UNE PAUSE POUR SE RECONSTRUIRE
Il est intéressant de suivre David Le Breton qui constate que, dans notre culture, le blanc est bien souvent la couleur qui accompagne la déprise de l’identité. Témoin, l’oeuvre de l’écrivain Robert Walser, dont les personnages se distinguent par leur recherche d’insignifiance, et où la neige immaculée est souvent le lieu de l’aboutissement de cette quête. Témoin aussi, le retranchement de la poétesse Emily Dickinson, marquée par l’affaiblissement de sa mère et la disparition de proches, qui finit par refuser tout contact avec l’extérieur, s’habille de robes blanches et s’enferme dans une chambre de la maison familiale, décorée de lys.
David Le Breton qui précise aussi que les comportements en question, s’ils sont souvent dangereux et même parfois fatals (prenez le destin tragique de Christopher Mc Candless, héros d’Into the Wild), ne sont pas tant une fuite ou un anéantissement de la vie qu’une suspension, une respiration qui laisse possible le retour, la renaissance, le nouveau départ. L’état de blancheur, généralement, est une «pause pour se reconstruire», nous explique le sociologue.

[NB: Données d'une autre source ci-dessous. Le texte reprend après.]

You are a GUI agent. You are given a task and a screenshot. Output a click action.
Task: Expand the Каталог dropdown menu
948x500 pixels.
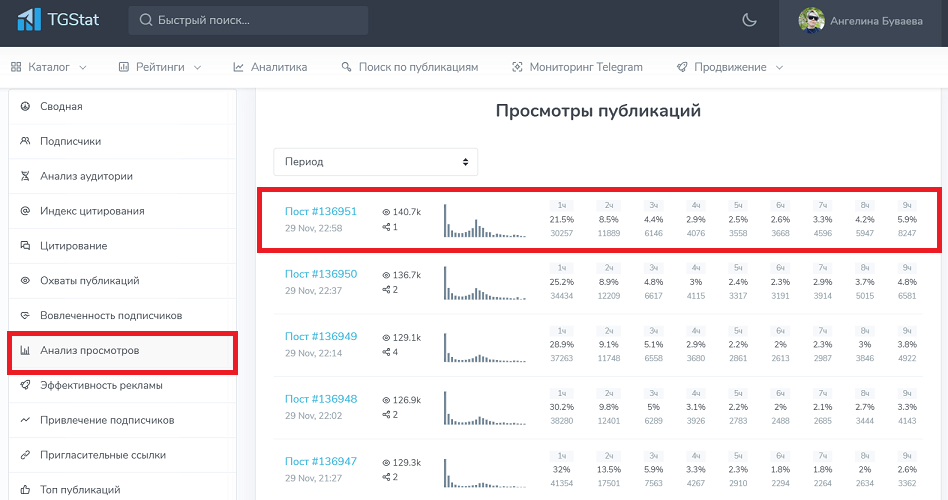pos(49,67)
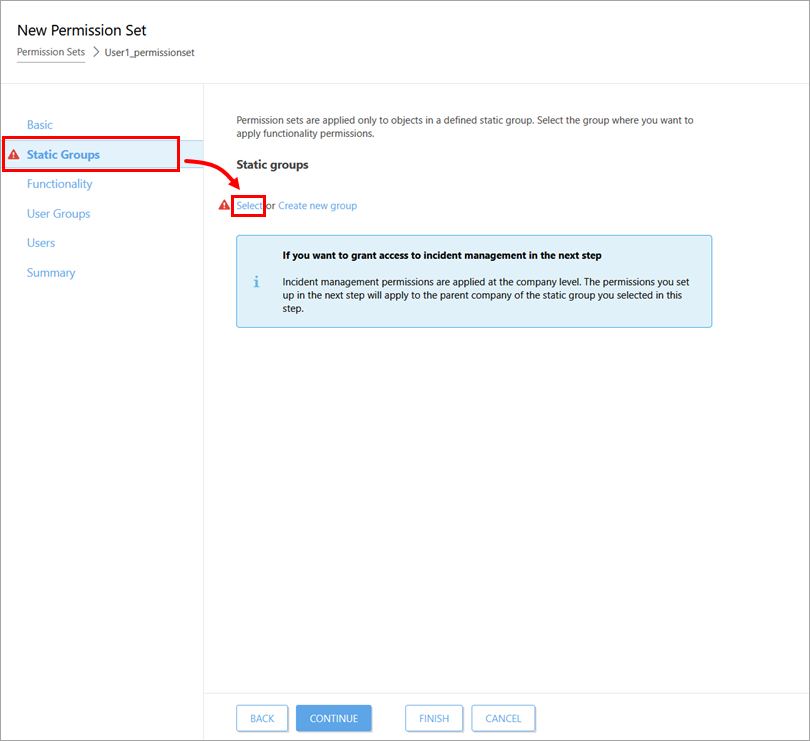Switch to the Users section
810x741 pixels.
click(41, 243)
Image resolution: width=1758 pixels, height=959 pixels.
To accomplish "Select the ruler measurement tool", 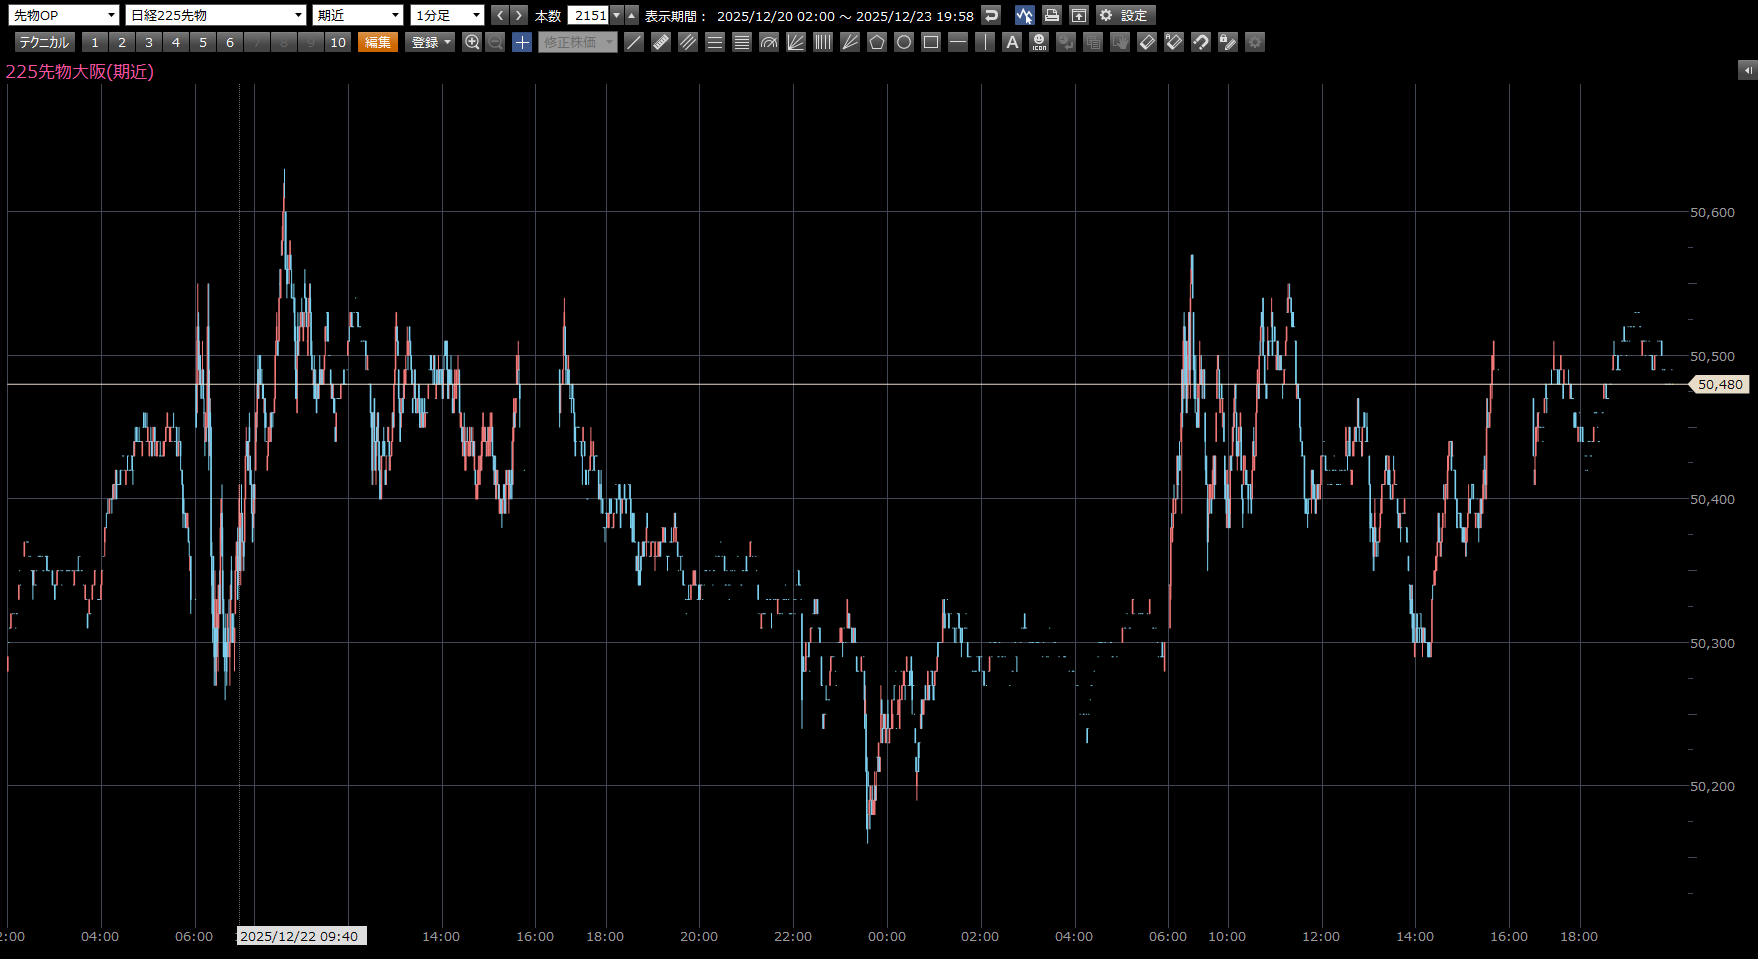I will click(661, 42).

Le hasard veut que le blanc soit la couleur dominante de ce quatrième numéro de Roaditude. Les routes que nous y évoquons sont tantôt de glace, tantôt de terre, tantôt de bitume. Mais elles sont toujours soufflées par le vent, et blanchies par la neige qui les recouvre. Une neige qui vient estomper, voire effacer, l’évidence de leur tracé. Les routes du Grand Nord participent en effet de la disparition. Les emprunter, c’est risquer de ne plus voir où l’on va; c’est risquer de se perdre. Leur potentiel est donc autant métaphysique que géographique. Et si la grande mode actuelle du road trip hivernal en Islande n’avait d’autre origine qu’un immense besoin de respirer, de brouiller radicalement les pistes, pour prendre l’élan d’une trajectoire nouvelle, alors que nous assaillent les tensions et l’austérité?
TESTER ET AFFÛTER NOTRE IDENTITÉ
Contre notre attente, dans son livre, David Le Breton parle assez peu de la route, même s’il s’arrête sur l’errance des SDF, et évoque Nicolas Bouvier, pour qui le voyage est «un exercice de disparition». Pourtant, à divers égards, le «goût de l’asphalte» (pour reprendre le titre d’un article du magazine Grazia paru cet été) a tout de ces comportements à fort enjeu identitaire que s’attache à décrire David Le Breton. Entre vous et moi, nous serions même tentés de penser qu’il en constitue l’une des variantes les plus porteuses. Entre la noirceur du bitume et la blancheur de la neige, jamais la route n’est pareille à elle-même, toujours elle se dérobe à la forme qu’on lui suppose. Si «la route, c’est la vie», comme disait Jack Kerouac, ce n’est pas seulement parce qu’elle est un temps et un parcours, c’est parce qu’elle est une expérience sans pareille qui nous absorbe, et nous donne l’occasion, au gré des découvertes et des péripéties, de tester et d’affûter notre identité – tout en continuant d’avancer.
Bonne lecture, et merci de prendre la route avec nous!